— Червинский, я же опять…
— Да я помню-помню, - тяжело дышу, подталкивая ее к двери, размыкая ноги своим коленом. Вот теперь пусть кусается сколько угодно – все равно не достанет.
— А ну убери клешни, Крабс… - уже слабее, явно в панике, бормочет Молька.
Просто чудо: ни тебе адской козочки, ни «Верочки» - только моя любимая испуганная малышка, с такими глазами и губами, что у меня каменеют даже яйца.
— Я же тебя сейчас поцелую, Молька, - по-доброму злорадствую я.
— А я тебе язык откушу, - паникует она.
Чувствую, что пытается сучить руками и ногами, но, как и говорил, я намного больше, сильнее и тверже. Поэтому даже не удивляюсь, когда, отчаявшись нанести мне вред своими слабыми кулаками, Молька сдается и просто опускает руки мне на плечи. Правильно, щупай и осознавай всю прелесть владения Мариком Червинским.
— А ты хочешь поцелуй с языком? – раззадориваю ее, но в действительно сам распаляюсь так что мама не горюй. – А как же конфетно-букетный период?
— Только попробуй, Червинский, - пищит Вера.
— Учти, адская козочка, откусив мне язык, ты лишишь себя возможности получить массу удовольствия от моего им владения… в определенных техниках.
Она краснеет: от хлынувшей к щекам крови у меня чуть не воспламеняются ладони, поэтому посылаю на хрен все игры и обещания и просто прижимаюсь к ее губам. Буквально покоряю этот любящий ругаться рот, размыкаю его требовательным поцелуем. Молька совершает пару нервных движений, но даже не осознает, что ее пальцы крепко цепляются в мои руки, и что прямо сейчас я немного отклоняюсь назад, чтобы проверить смелую догадку.
Молька, словно жадная девчонка, тянется следом, а, поняв мою хитрость… больно кусает меня за нижнюю губу!

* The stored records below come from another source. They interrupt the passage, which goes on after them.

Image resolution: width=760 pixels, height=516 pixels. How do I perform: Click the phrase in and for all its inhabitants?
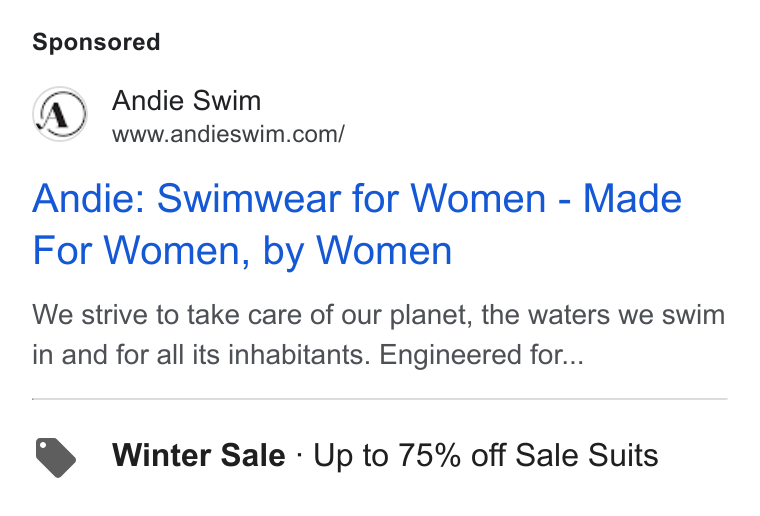tap(201, 355)
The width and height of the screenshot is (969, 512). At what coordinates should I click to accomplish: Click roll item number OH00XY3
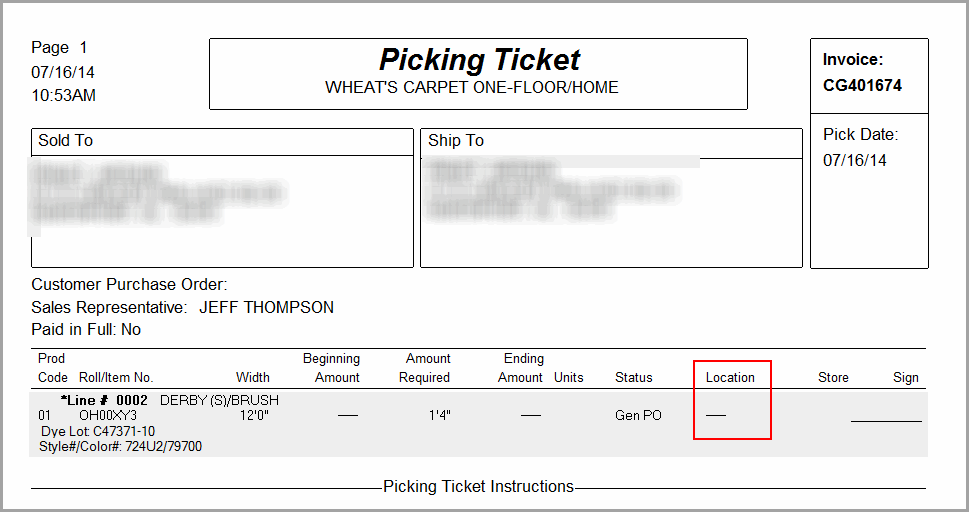click(108, 416)
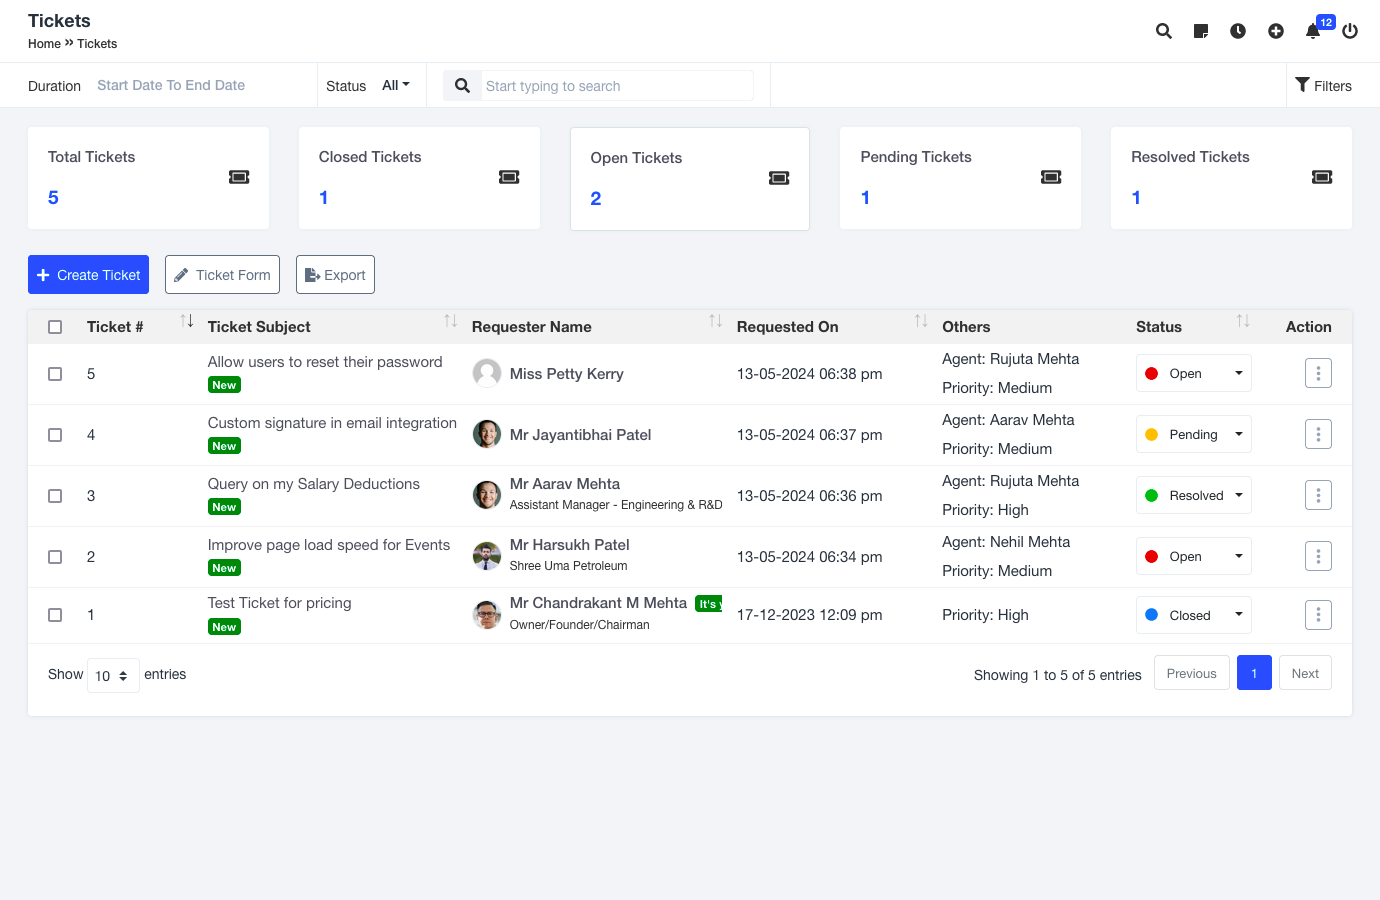Viewport: 1380px width, 900px height.
Task: Open the Resolved status dropdown for ticket 3
Action: point(1193,496)

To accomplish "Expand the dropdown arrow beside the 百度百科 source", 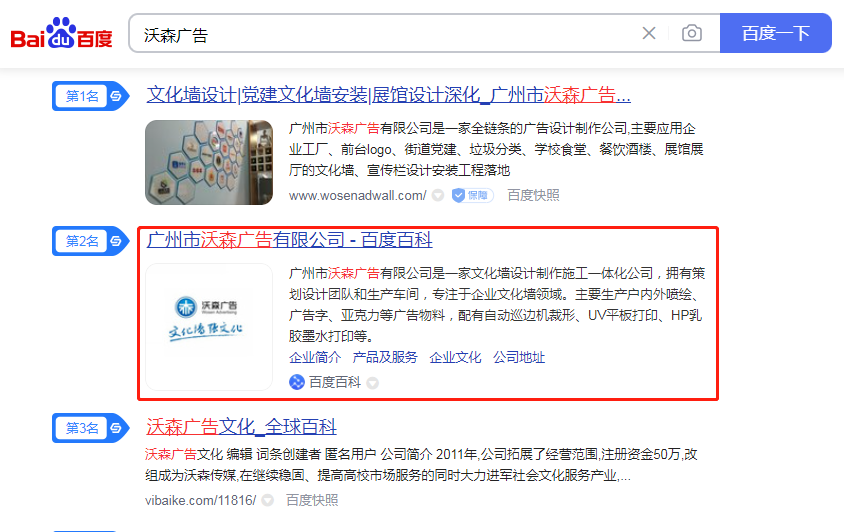I will [x=373, y=383].
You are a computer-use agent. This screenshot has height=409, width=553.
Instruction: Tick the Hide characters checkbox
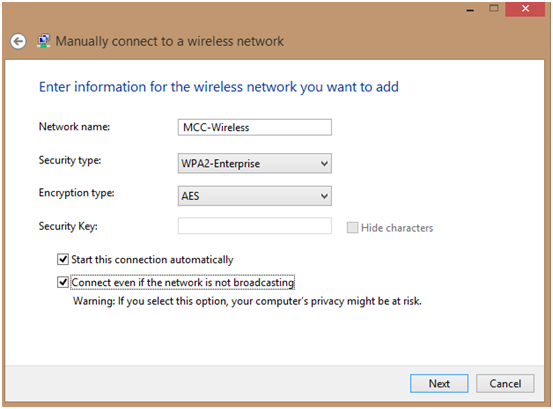point(352,228)
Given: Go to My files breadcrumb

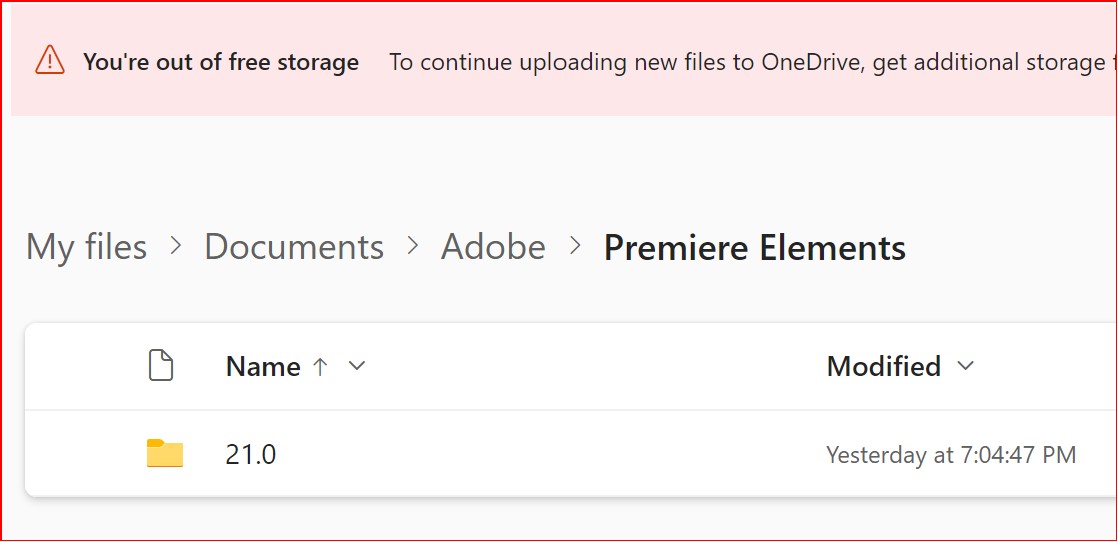Looking at the screenshot, I should click(x=86, y=247).
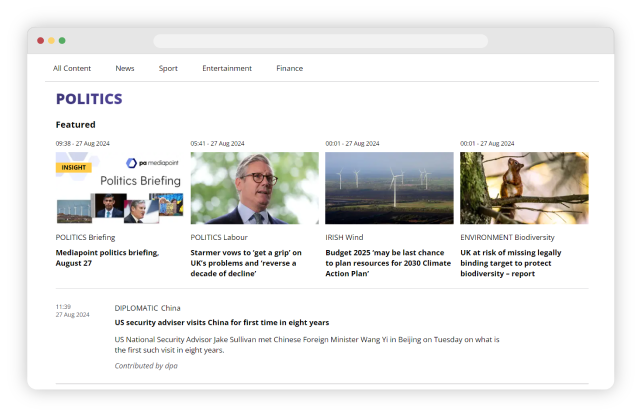Open Budget 2025 Climate Action Plan headline
Screen dimensions: 641x417
(x=389, y=263)
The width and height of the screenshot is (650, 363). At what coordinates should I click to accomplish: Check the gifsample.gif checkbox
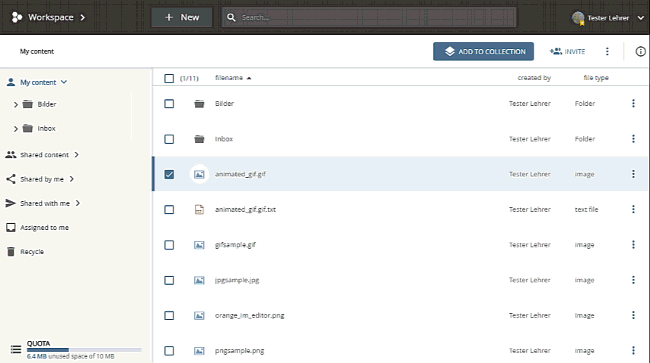tap(169, 245)
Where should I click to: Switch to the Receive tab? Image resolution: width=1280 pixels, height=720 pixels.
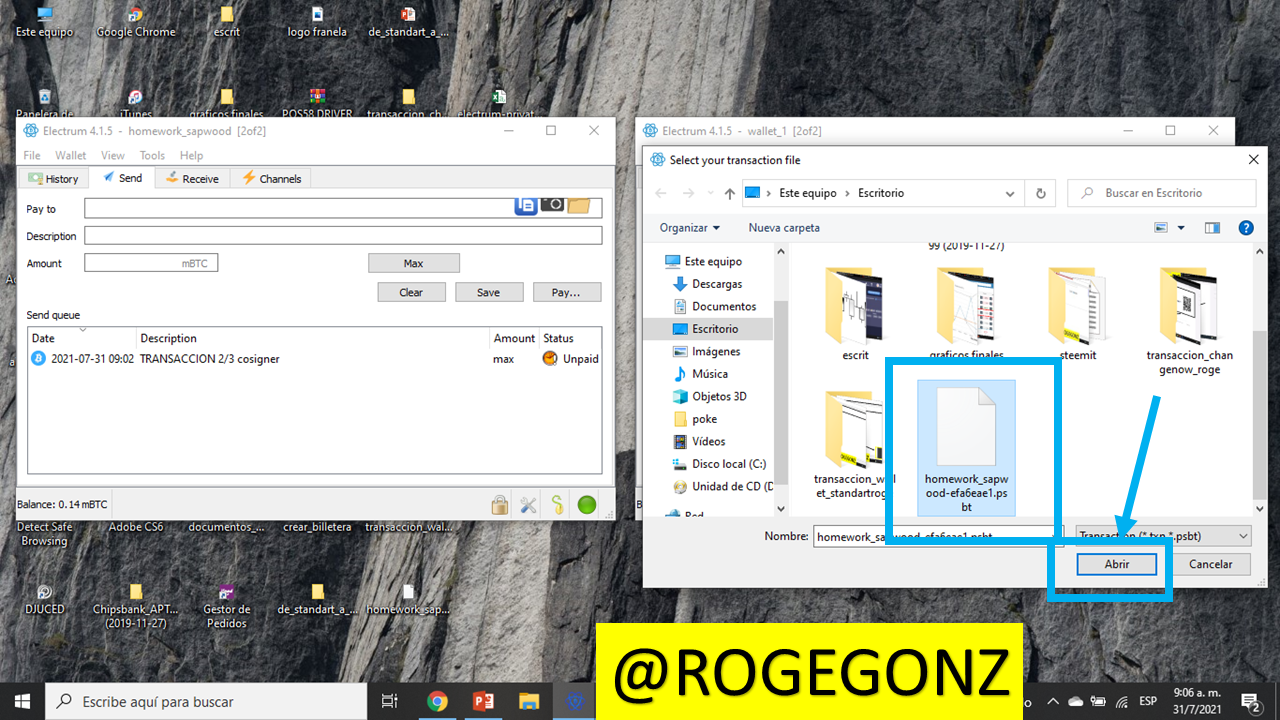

— Ты гад, Червинский! – рычит и пыхтит, а потом ведет ладонями вверх, хватает за ворот пальто и требовательно тянет обратно. – Но целуешься классно…
В моей совершенно не монашеской жизни до фига всего случалось, и порой такого, что мне не хочется об этом вспоминать даже наедине с собой и молча. Но за многие-многие годы я вот так сходу и не вспомню случая, когда бы ведущей стороной в поцелуях был не я. То есть, конечно, инициатива была в моих руках, но сейчас…
Блин, она сказала, что я классно целуюсь, но на самом деле ее губы – это просто… чистый кайф. И язык, который Молька ловко проталкивает в мой рот, чтобы перехватить мой и утянуть его во что-то такое… скользкое, эротичное, тепло-влажное. Я как будто вообще впервые целуюсь с женщиной, потому что происходящее заставляет меня закипать изнутри, медленно тлеть от необходимости не заканчивать, а потащить это сокровище прямо в кровать. Сегодня. Сейчас.
— Червинский… - Молька медленно отодвигается, и теперь уже я тянусь за ней.
— Адская козочка, прости, но мне глубоко плевать, о чем тебе захотелось поговорить в эту минуту, потому что мой мозг сожжен твоими поцелуями. И, если ты не против...
Яркая вспышка света на секунду обжигает мне лицо, и я непроизвольно прикрываюсь ладонью. Подозрение зреет за секунду и за секунду же себя оправдывает, потому что Молька что-то клацает в телефоне, а потом, торжественно сияя, словно демонический подсолнух, показывает мне экран, на котором моя рожа в формате: «слепой щенок тянется к соске».
— Я, правда, так выгляжу, когда целуюсь? – Задаю вопрос просто так, не рассчитывая на ответ, но Молька, конечно же, не может удержаться от колючего комментария.
— На самом деле ты выглядишь еще хуже, - прикладывая ладонь к губам, «радует» она. – На фото дивным образом проявился твой интеллект. Вот здесь, - она тычет пальцем в тень от пальца на кончике моего носа.